• WHAT TO WORK ON
Your task is to give the entries back exactly, leaving nothing out.

################

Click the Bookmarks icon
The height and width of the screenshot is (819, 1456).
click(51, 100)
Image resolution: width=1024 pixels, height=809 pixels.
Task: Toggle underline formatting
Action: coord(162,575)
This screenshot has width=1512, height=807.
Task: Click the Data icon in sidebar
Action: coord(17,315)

################

• WRITTEN RESPONSE
Click the Bookmarks icon
The height and width of the screenshot is (819, 1456).
click(51, 100)
Image resolution: width=1024 pixels, height=809 pixels.
Task: Toggle underline formatting
Action: coord(162,575)
This screenshot has width=1512, height=807.
Task: Click the Data icon in sidebar
Action: coord(17,315)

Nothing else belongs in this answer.